Entries for finding words and elements:
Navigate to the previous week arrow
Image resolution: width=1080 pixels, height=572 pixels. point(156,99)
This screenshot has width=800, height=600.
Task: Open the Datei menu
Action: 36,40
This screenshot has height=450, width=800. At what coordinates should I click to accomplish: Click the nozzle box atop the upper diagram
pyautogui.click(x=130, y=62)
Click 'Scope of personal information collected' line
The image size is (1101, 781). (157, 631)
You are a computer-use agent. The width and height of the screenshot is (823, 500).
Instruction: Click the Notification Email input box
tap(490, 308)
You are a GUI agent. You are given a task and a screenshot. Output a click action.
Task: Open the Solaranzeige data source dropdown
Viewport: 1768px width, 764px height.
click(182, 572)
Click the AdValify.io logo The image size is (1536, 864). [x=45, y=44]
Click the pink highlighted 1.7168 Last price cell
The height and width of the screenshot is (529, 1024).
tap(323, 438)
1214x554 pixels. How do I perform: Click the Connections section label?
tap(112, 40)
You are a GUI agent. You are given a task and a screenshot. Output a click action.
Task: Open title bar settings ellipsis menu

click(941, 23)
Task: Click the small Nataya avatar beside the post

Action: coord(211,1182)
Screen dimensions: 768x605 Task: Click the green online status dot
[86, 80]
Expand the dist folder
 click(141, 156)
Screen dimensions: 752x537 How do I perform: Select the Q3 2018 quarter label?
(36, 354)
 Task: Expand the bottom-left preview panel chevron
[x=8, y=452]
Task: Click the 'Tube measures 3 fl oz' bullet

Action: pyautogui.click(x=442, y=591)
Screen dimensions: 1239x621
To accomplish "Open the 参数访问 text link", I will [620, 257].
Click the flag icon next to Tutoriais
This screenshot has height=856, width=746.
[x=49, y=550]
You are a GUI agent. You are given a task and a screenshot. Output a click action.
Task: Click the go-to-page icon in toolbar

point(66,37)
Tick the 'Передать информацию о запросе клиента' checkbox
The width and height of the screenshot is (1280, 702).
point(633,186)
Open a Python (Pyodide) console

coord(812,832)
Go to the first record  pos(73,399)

## Direction
Turn all the lines above into a numbered list, skipping any blank lines.

## Solution to the problem
1. Navigate to the previous week arrow
2. Image resolution: width=1080 pixels, height=572 pixels. point(156,99)
3. This screenshot has width=800, height=600.
4. Task: Open the Datei menu
5. Action: 36,40
6. This screenshot has height=450, width=800. At what coordinates should I click to accomplish: Click the nozzle box atop the upper diagram
7. pyautogui.click(x=130, y=62)
8. Click 'Scope of personal information collected' line
9. The image size is (1101, 781). (157, 631)
10. You are a computer-use agent. The width and height of the screenshot is (823, 500).
11. Instruction: Click the Notification Email input box
12. tap(490, 308)
13. You are a GUI agent. You are given a task and a screenshot. Output a click action.
14. Task: Open the Solaranzeige data source dropdown
15. Viewport: 1768px width, 764px height.
16. click(182, 572)
17. Click the AdValify.io logo The image size is (1536, 864). [x=45, y=44]
18. Click the pink highlighted 1.7168 Last price cell
19. The height and width of the screenshot is (529, 1024).
20. tap(323, 438)
21. 1214x554 pixels. How do I perform: Click the Connections section label?
22. tap(112, 40)
23. You are a GUI agent. You are given a task and a screenshot. Output a click action.
24. Task: Open title bar settings ellipsis menu
25. click(941, 23)
26. Task: Click the small Nataya avatar beside the post
27. Action: coord(211,1182)
28. Screen dimensions: 768x605 Task: Click the green online status dot
29. [86, 80]
30. Expand the dist folder
31.  click(141, 156)
32. Screen dimensions: 752x537 How do I perform: Select the Q3 2018 quarter label?
33. (36, 354)
34.  Task: Expand the bottom-left preview panel chevron
35. [x=8, y=452]
36. Task: Click the 'Tube measures 3 fl oz' bullet
37. Action: pyautogui.click(x=442, y=591)
38. Screen dimensions: 1239x621
39. To accomplish "Open the 参数访问 text link", I will [620, 257].
40. Click the flag icon next to Tutoriais
41. This screenshot has height=856, width=746.
42. [x=49, y=550]
43. You are a GUI agent. You are given a task and a screenshot. Output a click action.
44. Task: Click the go-to-page icon in toolbar
45. point(66,37)
46. Tick the 'Передать информацию о запросе клиента' checkbox
47. The width and height of the screenshot is (1280, 702).
48. point(633,186)
49. Open a Python (Pyodide) console
50. coord(812,832)
51. Go to the first record  pos(73,399)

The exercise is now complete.